Ce fut l’un des grands thèmes de fracture de la campagne présidentielle. Honnie ou chérie, conspuée ou estimée, la monnaie unique a déchaîné les passions des candidats. Pour ses contempteurs, dont la frontiste Marine Le Pen, elle est responsable du délitement de notre tissu industriel, ravagé par les délocalisations et la concurrence des pays à bas coûts. Pour ses partisans, dont Emmanuel Macron, elle a mis fin à l’instabilité des changes et limité la domination de l’Allemagne sur la politique monétaire de ses voisins.

Dans ces débats, il a beaucoup été question d’économie : inflation, pouvoir d’achat, compétitivité. Marine Le Pen s’est empêtrée dans son projet de double devise, franc et monnaie commune, auquel peu de Français ont compris quelque chose. Sans nier qu’il y a beaucoup à faire pour améliorer son fonctionnement, les europhiles ont tenté de convaincre qu’avec un budget propre et plus d’harmonisation, l’union monétaire contribuerait bien mieux à la prospérité de tous ses membres.

Fruit de l’histoire

Face à la détresse et à l’écœurement de ceux que l’Europe a déçus, ceux dont les emplois se sont évaporés au motif que d’autres travailleurs, dans d’autres contrées, sont payés moins cher, ces arguments ont peu de poids. Tout comme ceux relevant de l’histoire et de la politique.

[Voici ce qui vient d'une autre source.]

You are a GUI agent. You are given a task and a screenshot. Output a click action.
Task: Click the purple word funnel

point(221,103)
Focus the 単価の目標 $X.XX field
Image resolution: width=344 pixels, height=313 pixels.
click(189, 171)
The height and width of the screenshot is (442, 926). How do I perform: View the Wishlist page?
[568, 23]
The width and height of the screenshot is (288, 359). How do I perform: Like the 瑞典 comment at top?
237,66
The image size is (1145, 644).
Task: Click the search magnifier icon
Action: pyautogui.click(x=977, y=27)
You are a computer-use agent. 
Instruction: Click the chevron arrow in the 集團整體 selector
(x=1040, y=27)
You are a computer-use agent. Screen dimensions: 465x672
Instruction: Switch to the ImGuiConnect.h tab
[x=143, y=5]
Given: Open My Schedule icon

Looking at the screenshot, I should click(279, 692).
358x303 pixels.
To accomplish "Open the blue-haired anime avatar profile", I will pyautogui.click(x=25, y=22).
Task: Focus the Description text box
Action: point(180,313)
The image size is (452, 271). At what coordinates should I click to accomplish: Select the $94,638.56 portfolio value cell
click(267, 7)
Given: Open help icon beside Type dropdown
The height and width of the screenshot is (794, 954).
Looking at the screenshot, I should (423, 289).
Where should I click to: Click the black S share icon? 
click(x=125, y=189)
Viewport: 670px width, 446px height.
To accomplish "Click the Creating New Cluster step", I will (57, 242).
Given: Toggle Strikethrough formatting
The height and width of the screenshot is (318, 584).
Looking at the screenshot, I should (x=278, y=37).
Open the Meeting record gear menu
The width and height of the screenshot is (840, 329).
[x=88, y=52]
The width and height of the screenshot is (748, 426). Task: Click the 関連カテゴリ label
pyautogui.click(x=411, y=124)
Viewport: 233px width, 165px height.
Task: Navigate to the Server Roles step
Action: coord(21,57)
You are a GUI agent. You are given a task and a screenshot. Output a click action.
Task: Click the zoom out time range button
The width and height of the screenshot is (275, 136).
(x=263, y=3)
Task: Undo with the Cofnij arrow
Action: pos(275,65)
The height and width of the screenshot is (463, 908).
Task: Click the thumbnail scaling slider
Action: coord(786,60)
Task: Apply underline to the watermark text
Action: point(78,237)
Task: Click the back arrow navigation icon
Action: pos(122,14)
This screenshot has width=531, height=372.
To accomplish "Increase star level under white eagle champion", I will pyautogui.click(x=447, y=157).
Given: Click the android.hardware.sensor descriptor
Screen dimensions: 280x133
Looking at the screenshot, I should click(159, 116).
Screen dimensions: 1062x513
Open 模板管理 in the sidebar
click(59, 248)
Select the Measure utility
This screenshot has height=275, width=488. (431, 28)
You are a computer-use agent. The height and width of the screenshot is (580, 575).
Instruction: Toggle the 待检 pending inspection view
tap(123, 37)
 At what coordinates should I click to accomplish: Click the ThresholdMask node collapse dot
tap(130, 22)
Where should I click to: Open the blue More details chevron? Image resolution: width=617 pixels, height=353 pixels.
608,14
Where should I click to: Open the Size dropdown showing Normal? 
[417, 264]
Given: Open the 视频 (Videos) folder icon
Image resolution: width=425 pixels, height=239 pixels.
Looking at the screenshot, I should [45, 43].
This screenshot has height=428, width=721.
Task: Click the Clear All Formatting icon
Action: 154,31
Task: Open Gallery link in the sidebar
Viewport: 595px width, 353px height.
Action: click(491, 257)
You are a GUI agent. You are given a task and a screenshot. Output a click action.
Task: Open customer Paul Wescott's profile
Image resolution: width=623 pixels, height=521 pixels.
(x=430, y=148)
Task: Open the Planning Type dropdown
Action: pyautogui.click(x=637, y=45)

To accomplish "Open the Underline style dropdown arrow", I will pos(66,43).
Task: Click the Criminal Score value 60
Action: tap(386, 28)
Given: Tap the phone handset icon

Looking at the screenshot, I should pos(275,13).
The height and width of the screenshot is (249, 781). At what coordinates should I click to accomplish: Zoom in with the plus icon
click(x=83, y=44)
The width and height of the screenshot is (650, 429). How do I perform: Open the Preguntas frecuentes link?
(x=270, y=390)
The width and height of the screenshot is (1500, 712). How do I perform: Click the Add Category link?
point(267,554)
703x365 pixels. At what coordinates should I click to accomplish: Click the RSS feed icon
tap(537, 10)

Pourtant, l’euro est aussi un projet politique. Il est le fruit de l’histoire. Celle d’une Europe qui, pour mettre un terme aux conflits sanglants et fratricides entre ses membres, a choisi de bâtir une maison commune. Bernard Guetta, l’éditorialiste spécialiste en géopolitique de France Inter, l’a rappelé dans sa chronique matinale du 3 mai : l’euro est également né parce qu’il y a eu la guerre de Yougoslavie, qui a ébranlé la solidité de la construction européenne.

Issue de la décomposition des empires ottoman et austro-hongrois en 1918, démantelée par l’Allemagne nazie puis reformée en 1945 par Tito, la Yougoslavie se fissure après l’effondrement de l’Union soviétique, en 1990. Les peuples se divisent. La Slovénie et la Croatie proclament leur indépendance, bientôt suivies par la Bosnie-Herzégovine. La guerre éclate. Mais les Européens sont incapables de définir une politique commune face au conflit.

Situation explosive

Le président français François Mitterrand et le chancelier allemand Helmut Kohl savent à quel point la situation est explosive. Ils redoutent qu’elle ne dérape. Comme en 1914, lorsque l’assassinat de l’archiduc François-Ferdinand d’Autriche, à Sarajevo, enclencha une mécanique infernale qui plongea l’Europe dans la première guerre mondiale. Les Balkans, déjà.

Pour éviter qu’à l’avenir, l’histoire se reproduise, ils décident de mettre un coup d’accélérateur à la construction européenne, dont l’un des aboutissements sera l’introduction de l’euro. Rapprocher les pays membres coûte que coûte par la monnaie ? Tant pis si leurs économies ne sont pas tout à fait prêtes, pensaient-ils alors. Elles finiraient bien par suivre. Avaient-ils tort ?

La réponse appartient au prochain couple franco-allemand qui, passé les élections législatives allemandes de septembre, aura pour mission de dessiner le futur de la zone euro.